HI guys, I solved the issue and I think it's important to note this as I don't recall it being in the lecture (i could be wrong) But in the first chunk of this code, I had B19013_001.... I added an E onto it and that code chunk worked. In the lower code chunk for the variable you do NOT have an E.

lecy commented 4 years ago

@Anthony-Howell-PhD just making sure you are receiving these notification?

AntJam-Howell commented 4 years ago

@ecking Thanks for your post and glad you attempted to resolve the problem.

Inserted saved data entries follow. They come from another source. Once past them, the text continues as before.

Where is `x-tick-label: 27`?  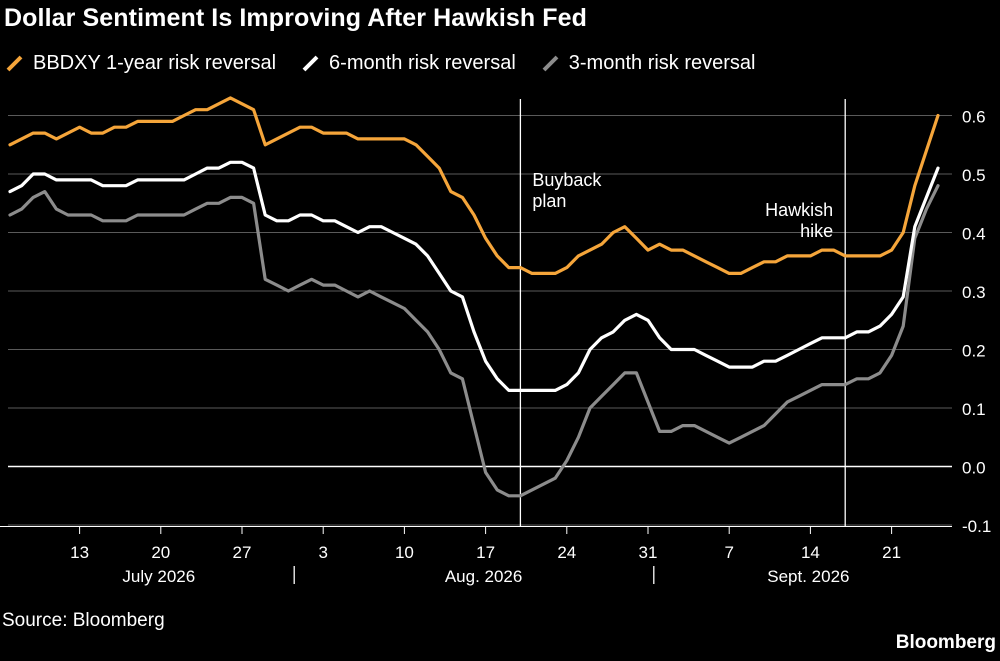
x-tick-label: 27 is located at coordinates (242, 552).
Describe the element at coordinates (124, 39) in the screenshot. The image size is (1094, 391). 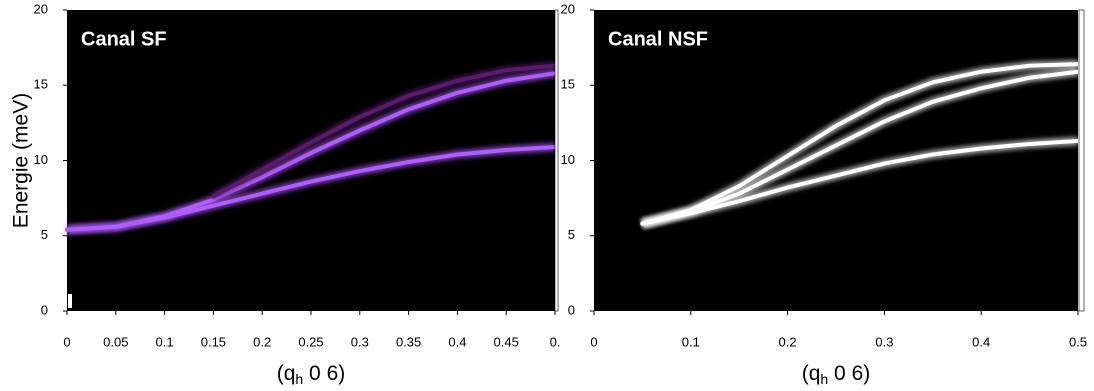
I see `panel-title: Canal SF` at that location.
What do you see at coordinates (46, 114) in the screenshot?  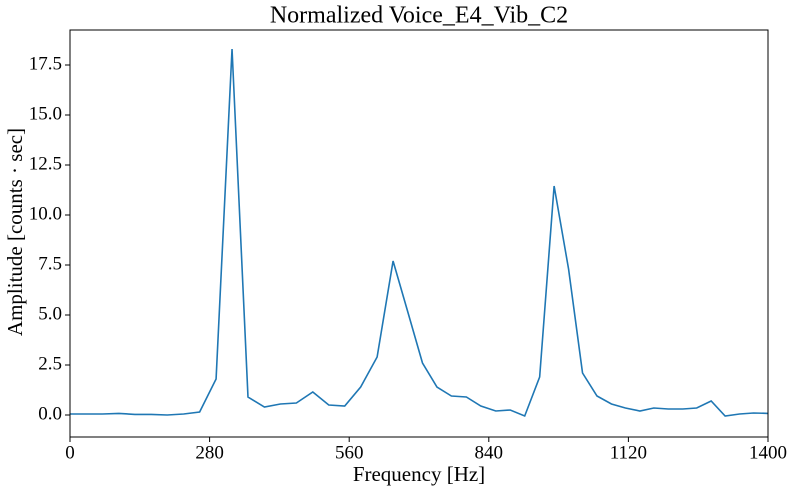 I see `y-tick-label: 15.0` at bounding box center [46, 114].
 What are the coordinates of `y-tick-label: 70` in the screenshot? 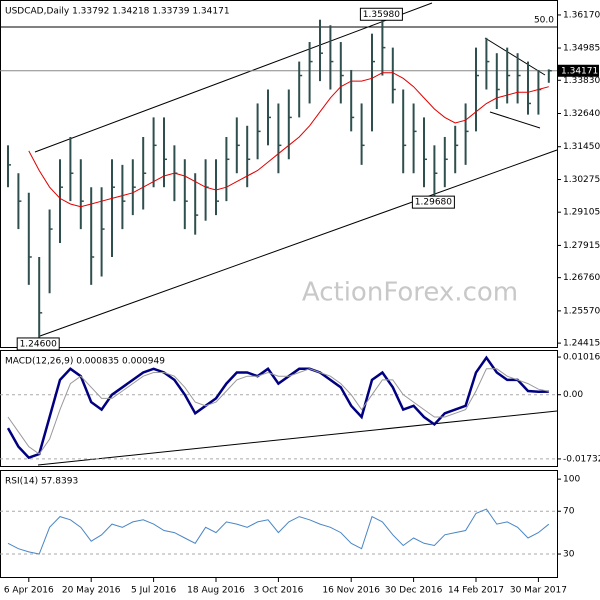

Its important to note though that when you changed the variable name from B19013_001 to B19013_001E, you did not solve the problem, you actually called upon a new variable.

Let me explain the actual problem and the proper way to troubleshoot. The problem is that when you create CenDF you convert the variable names from original format (i.e. B19013_001) to easier to read format (e.g. HHincome). You can confirm this by head(county_HH) and look at Variable column.

In the next step, you include the following code, which is not needed and should be removed: mutate(variable=case_when( variable=="B19013_001" ~ "HHincome", variable=="B25077_001" ~ "HHvalue")) %>%

What mutate is doing here is taking the value of the original variable (e.g. B19013_001) and converting it to an easier to read format (e.g. HHincome). However, you did this already when you created CenDF, so when you try to mutate again there is no B19013_001 name in the data that is why you get the error.

Please remove the mutate part of the code, and re-run the analysis that you posted.

AntJam-Howell commented 4 years ago

@all @ecking. Apologies for the delay in responding. Please remember to include @Anthony-Howell-PhD so that I receive the message more quickly.

ecking commented 4 years ago

So I re-ran the code without that mutate section and I hit an error saying error: object HHvalue not found. I'll have to try again after work today. But if you have any idea on what that error message means, it'd be great to know!

Initially I thought the mutate section was not needed either, but I copied and pasted the two parts from the ppt so figured it must be correct if written that way. Guess I was wrong! ha.

Thanks!

AntJam-Howell commented 4 years ago

Some of the code you will be able to use exactly by copying and pasting from lecture. Other code though will require you to closely look at the code and make some minor manipulations to make sure you are learning what the code is actually doing.

A hint, after you run the following code,

     CenDF <- c(HHincome = "B19013_001",
              HHvalue = "B25077_001")

    county_HH <- get_acs(geography = "county",
                      year = 2017,
                      survey = "acs5",
                     variables= CenDF, 
                     geometry=T)
    head(county_HH

you need to make sure that the values for Variable are named correctly as HHincome and HHvalue. Then when you use the spread(variable, estimate) command, you are transforming the data from long format to wide format, which then allows you to create a new variable HHInc_HousePrice_Ratio using mutate.